» **EXTRACTED MATERIAL**:

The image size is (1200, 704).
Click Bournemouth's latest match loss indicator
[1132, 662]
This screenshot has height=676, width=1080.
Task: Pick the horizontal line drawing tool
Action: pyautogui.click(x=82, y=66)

» **THE REQUEST**:
Collect every line of the items above that contains the word "loss", counting only matches with the same case.

» **RIGHT ANSWER**:
Click Bournemouth's latest match loss indicator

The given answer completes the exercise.